======== Study text ========
About learning curve, an anatomic femoral placement was reached after about 50 ACL reconstructions using post-operative 3D-CT feedback in the current study. Hohmann et al. [11] described that approximately 100 ACL reconstructions were required to complete learning curve performing repeated surgery without radiological feedback. That study describes learning process of single-bundle transtibial technique, a type of ACL reconstruction easier than single-bundle outside-in technique. In a retrospective review, Luthringer et al. [17] explained that a number of cases between 32 and 64 were needed to complete learning curve of femoral tunnel placement in single-bundle antero-medial ACL reconstruction. Literature is poor of studies that explain clearly the number of ACL reconstructions required to complete learning curve.

The current study has several limitations.

Firstly, a control study group without radiological feedback was not included. Femoral tunnel placement improvements can be the result of feedback from post-operative 3D-CT as well as repeated surgery. The current study can be compared to a similar study explained by Inderhaug et al. [13] that evaluates femoral tunnel placements performed using antero-medial technique without radiological feedback and antero-medial technique with post-operative 3D-CT feedback. Authors underline the importance of both radiological feedback and repeated surgery to improve femoral tunnel placements in learning process.

Secondly, this study does not analyse the clinical effects of outliers in femoral tunnel position during learning process of anatomic femoral tunnel placement reconstruction. Many recent studies underline the importance of anatomic femoral position to obtain better clinical results. The clinical effects of different femoral tunnel placements were not object of the current study; however, they could become a topic of future and follow-up study.
======== Stored data ========
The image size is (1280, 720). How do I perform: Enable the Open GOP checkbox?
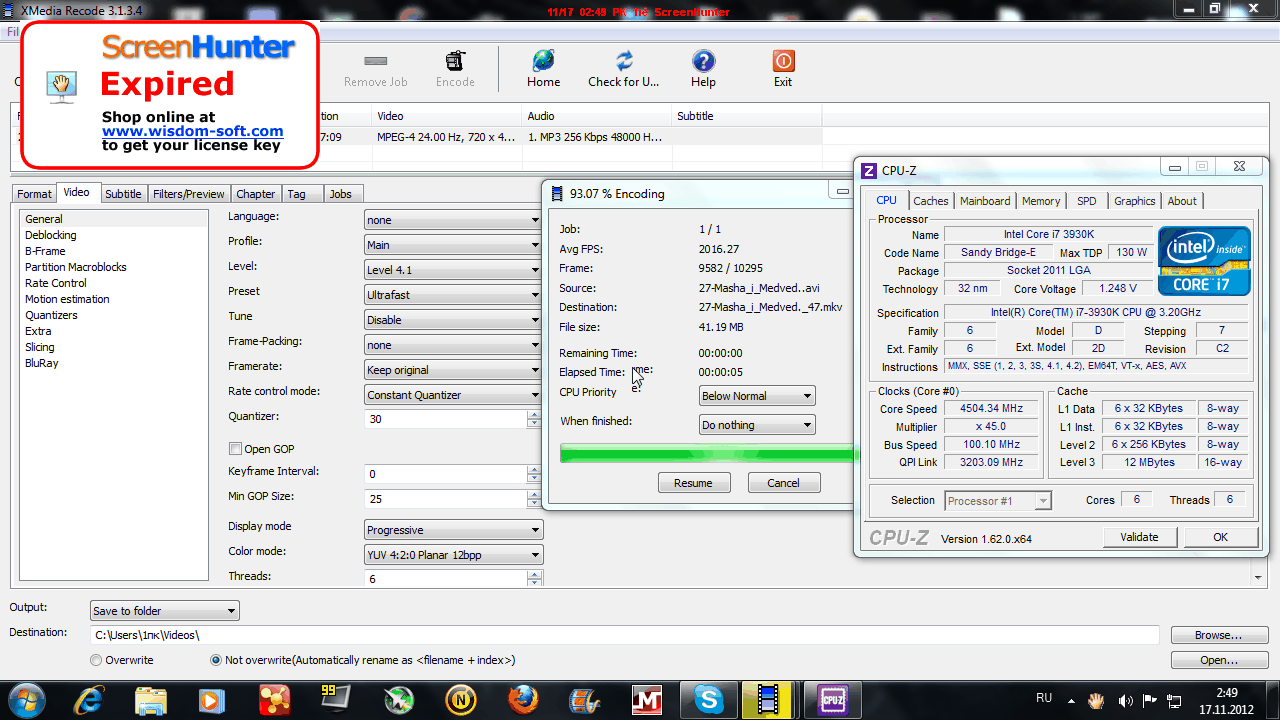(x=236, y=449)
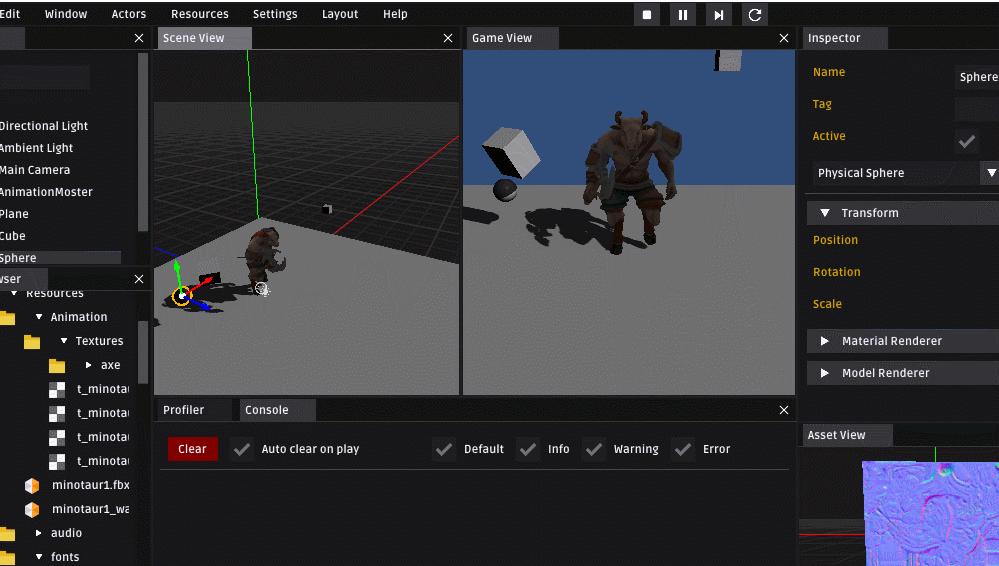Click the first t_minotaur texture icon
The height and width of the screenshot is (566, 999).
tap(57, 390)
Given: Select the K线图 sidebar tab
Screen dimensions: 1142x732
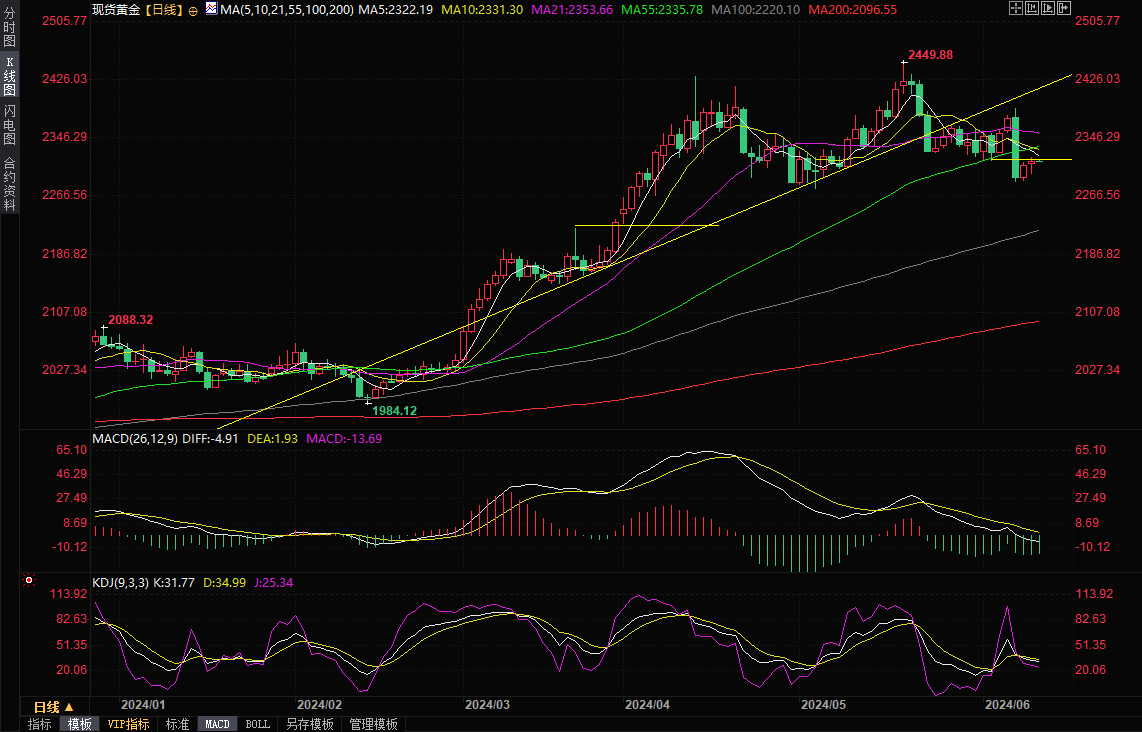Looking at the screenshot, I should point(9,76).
========
======== Stored data ========
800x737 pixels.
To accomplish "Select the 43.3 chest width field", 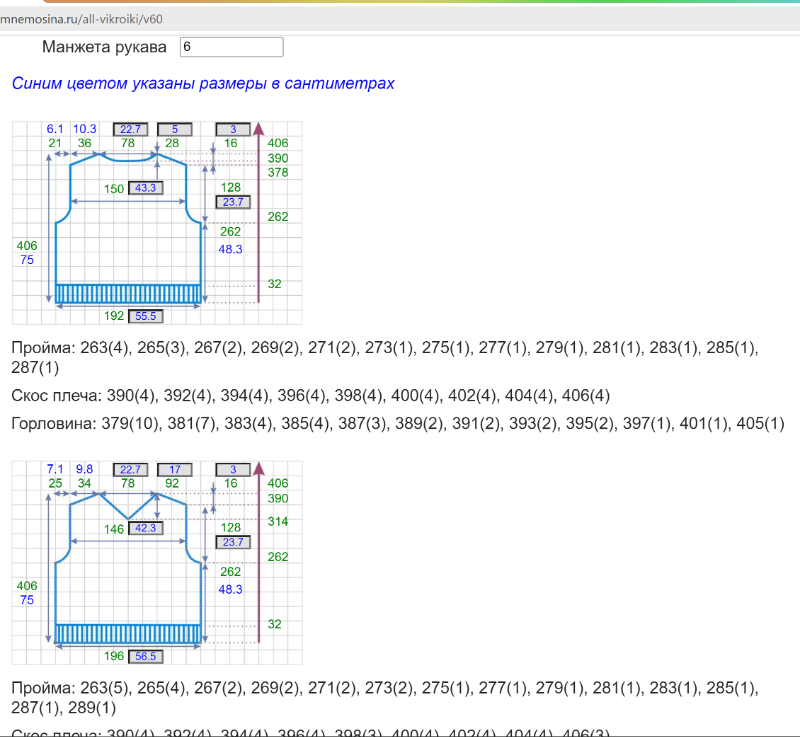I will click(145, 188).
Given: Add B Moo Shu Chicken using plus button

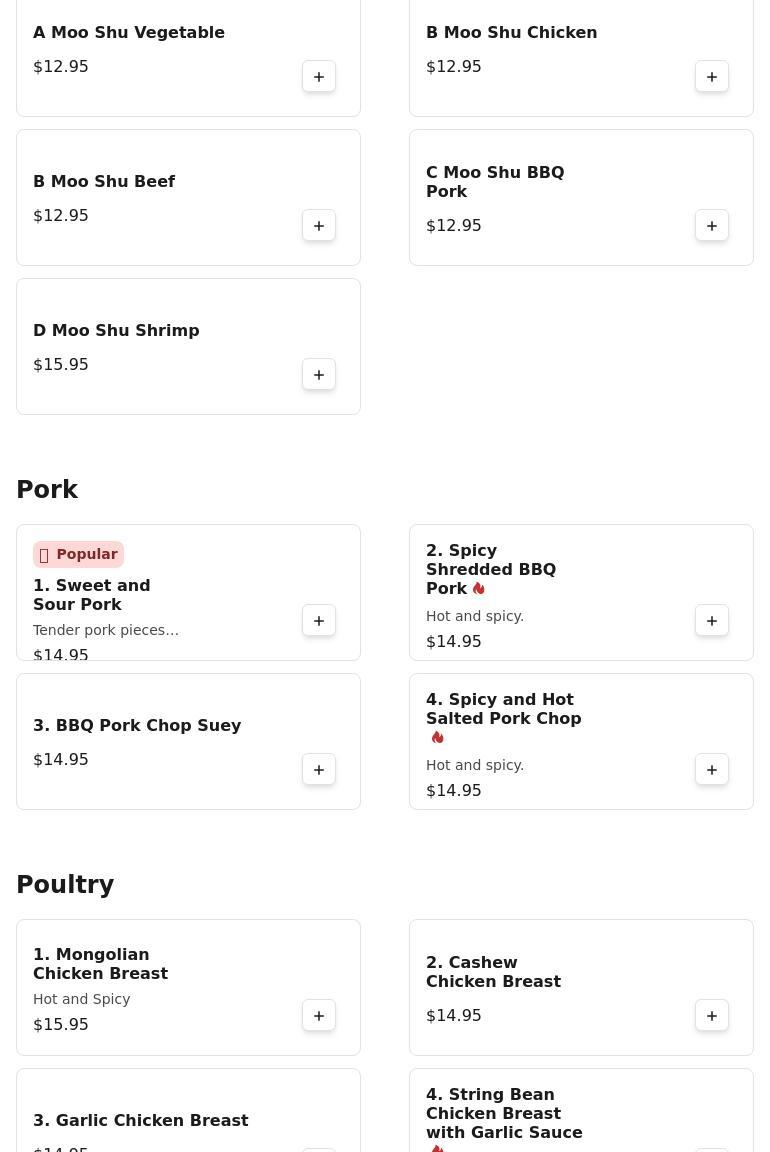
========
Assignment: Transcribe the passage on femoral tunnel placement in ACL reconstruction, from "About learning curve, an" to "complete learning curve.".

Answer to this task:
About learning curve, an anatomic femoral placement was reached after about 50 ACL reconstructions using post-operative 3D-CT feedback in the current study. Hohmann et al. [11] described that approximately 100 ACL reconstructions were required to complete learning curve performing repeated surgery without radiological feedback. That study describes learning process of single-bundle transtibial technique, a type of ACL reconstruction easier than single-bundle outside-in technique. In a retrospective review, Luthringer et al. [17] explained that a number of cases between 32 and 64 were needed to complete learning curve of femoral tunnel placement in single-bundle antero-medial ACL reconstruction. Literature is poor of studies that explain clearly the number of ACL reconstructions required to complete learning curve.